To do:
**1)** Reproduce the stretch of the go-to-market article from "This customer profile" through "a costly decision.".
**2)** Proceed with the article on stalled go-to-market strategy from the point where it stops.

Extract:
** Start **

Go-to-Market Strategy Stalled? Do These 3 Things

Top-performing entrepreneurs know that the path to product-market fit is paved with good business judgment. But, even so, how do you know when the market is telling you that you’re onto something and that you’re ready to move forward?

This is the most common question we get asked when working with start-ups.

And the earliest step along the path to product-market fit where this question gets asked the most is when founders are developing a clear understanding of the customer profile with the highest likelihood of saying yes and delivering the highest value now.

This customer profile is commonly referred to as your Ideal Customer Profile, or ICP. Two leading reasons why this question is most often asked:

  1. Developing an ICP requires a lot of time and energy on something that seems intangible, at least for the first few months. That can feel risky and lead even the best founders to second guess their ICP.
  2. “Shiny object syndrome,” a known “pre-existing condition” suffered by entrepreneurs.We often wonder if there’s a greener pasture that we have not yet examined.

Changing your ICP is a tectonic shift. That’s because your ICP is the foundation of the entire path product-market fit. Your ICP begets your market messaging, customer acquisition strategy, pricing, business model, and more. It’s almost like your company is starting over, which can be a costly decision.

Before changing your ICP, first try these more cost-effective strategies.

Check Your “C” in ICP

The first and most common cause of a stalled go-to-market strategy is confusing the “C” in ICP for Company, when it should be Customer. 

Check your ICP to make sure you did not stop at an industry profile or a company profile instead of drilling down to a customer profile (i.e., an actual person and the “keystrokes” of their business workflow). Without an actual customer profile, you’re likely not getting any qualitative signals that you’re on the right or wrong path.

Our Go-to-Market Starter Toolkit includes everything you need to identify the people who are most likely to become a paying customer. Download your free copy here!

** End **

Available data:

** Start **

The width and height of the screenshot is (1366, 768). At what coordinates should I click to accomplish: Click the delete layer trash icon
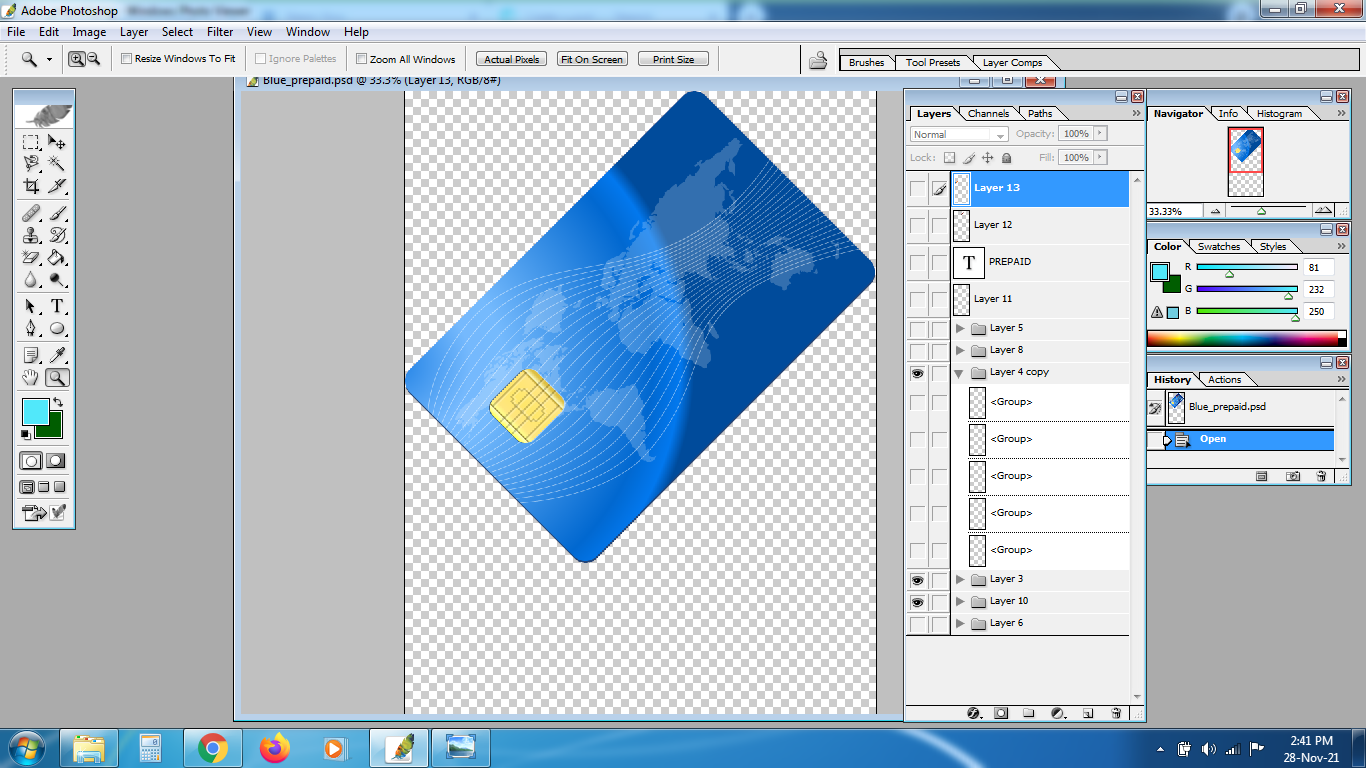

** End **

Responses per task:
**1)**
This customer profile is commonly referred to as your Ideal Customer Profile, or ICP. Two leading reasons why this question is most often asked:

  1. Developing an ICP requires a lot of time and energy on something that seems intangible, at least for the first few months. That can feel risky and lead even the best founders to second guess their ICP.
  2. “Shiny object syndrome,” a known “pre-existing condition” suffered by entrepreneurs.We often wonder if there’s a greener pasture that we have not yet examined.

Changing your ICP is a tectonic shift. That’s because your ICP is the foundation of the entire path product-market fit. Your ICP begets your market messaging, customer acquisition strategy, pricing, business model, and more. It’s almost like your company is starting over, which can be a costly decision.

**2)**
Examine Your Market Development Methods

Next, break down each element of your customer acquisition strategy and identify which individual parts will affect the whole outcome. For example, if you change the pricing strategy, will that increase conversion rates? If you offer a pilot, will more people start working with you and eventually convert? If you move from email marketing to LinkedIn, will you see a different result?

We’ve all heard that the definition of insanity is doing the same thing repeatedly and expecting a different result. But that’s what most entrepreneurs do. They’ll have a product, build a feature-based website, and present those features to different markets until their capital runs out.

Instead, you should focus on one solid market. When you get push back, identify that source of friction, correct it, and see if you get a new result.

Let’s get into an example of this with an entrepreneur that we were recently working with in our virtual go-to-market accelerator. He was thinking about hiring a marketing agency and asked us to look at their proposals. The vendors ranged from $5,000-$10,000 per month and wanted to do various social media ads, SEO, SEM, and change the ICP.

This founder already knew his ICP and had a 60% close rate at the bottom of his funnel (i.e., a validated ICP)! Changing it should be the last thing on his mind.

After speaking with him about why he wanted to change the ICP and start spending $5,000- $10,000 a month in runway, it all boiled down to email campaigns. He mentioned that his email response rate was ony 0.4%. We asked him, “What’s more likely? That you’re in the one market that doesn’t use email or that your email method needs attention?”

When we reviewed his email campaign, we found that:

  1. The campaign copy was extremely text-heavy;
  2. Emails were being sent a whopping 14 days apart; and
  3. The emails were all about his product (i.e., what he does), and not about what he does for his customers.

Let’s pause for a second. We need to understand how the founder got to this point.

He thought that he wasn’t in a scalable market because he couldn’t get enough meetings. But remember, when he gets a meeting, he closes the deal 60% of the time. However, he saw his .4% email response rate and thought that the ICP he was already closing needed to change. He was going to give that up and start spending runway on an entirely new and unproven ICP.

This founder was making data-informed decisions. The problem is that data without the context of where it comes from and the method used to acquire it is misleading.

We worked with the founder to revise the emails. We broke them down into an easily digestible campaign, created a sequence with less time in between touches, and focused his copy on the customer, rather than his product. As a result, his reply rates went up within one week.=

That’s why the ICP is the last thing you should change. Once you examine the method, more often than not, the simplest explanation is probably the right one. The knee-jerk reaction of most entrepreneurs is to blame the market, not the method. But the opposite is true. The market wants to do business with you. You need to show them you have the solution they’re looking for.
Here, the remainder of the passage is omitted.